I’ve just completed a re-vamp of a site I run called Tweeted Trips. It’s a site I created while on the road cycle touring, so the original was put together quite quickly and was really built as a proof-of-concept. The new version is much more robust, cleaner and has more features.
The code was originally built without any framework, so in order to formalise the project and make it easier to expand I decided to transfer it to the Codeigniter framework. This was not as big a task as I had feared. Because Codeigniter is so flexible in the way it allows you to work, and because the code was already built in a roughly MVC way, I was able to easily port it all over. As a result, the extra improvements I’ve added to the site have been quicker to roll out and I’ve got more confidence that the site is built on a solid MVC foundation.

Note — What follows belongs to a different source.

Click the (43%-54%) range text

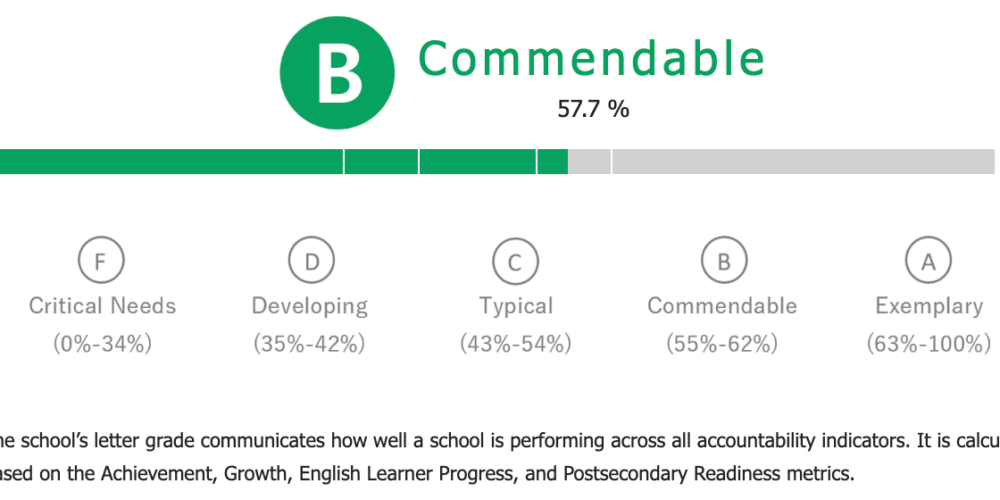[516, 344]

The most obvious change on the front end is a cleaner look and feel to the design as well as responding better to different screen resolutions. This is all thanks to Twitter Bootstrap which is a front end HTML framework provided by the people who make Twitter. It’s a basic set of HTML and some markup conventions which allow you to quickly develop sites which look and perform well without having to worry too much about the design. I have made use of the responsive layout to provide full width maps to really show off the trips. The interface for editing the maps is nicer now as Bootstrap’s form elements and buttons provide real application level UI standards with the minimum of front-end effort.
Bootstrap is a useful tool, but it’s not for everyone. Some complain that the HTML requires too much verbose markup which goes too far towards putting style information in to the page rather than the stylesheet. It’s true, that the markup isn’t as elegant and clean as it might be if I’d have styled it all from scratch, but I think that as a developer you have to treat this as a different way of working.
Another critaiszm is that Bootstrap results in too many websites that look the same. For this reason, it’s often not suitable for larger commercial ventures. But I think that if you use it as a base and make sure you customise it enough, you can get really beautiful, clean designs with CSS you can trust and you can get it all remarkably quickly.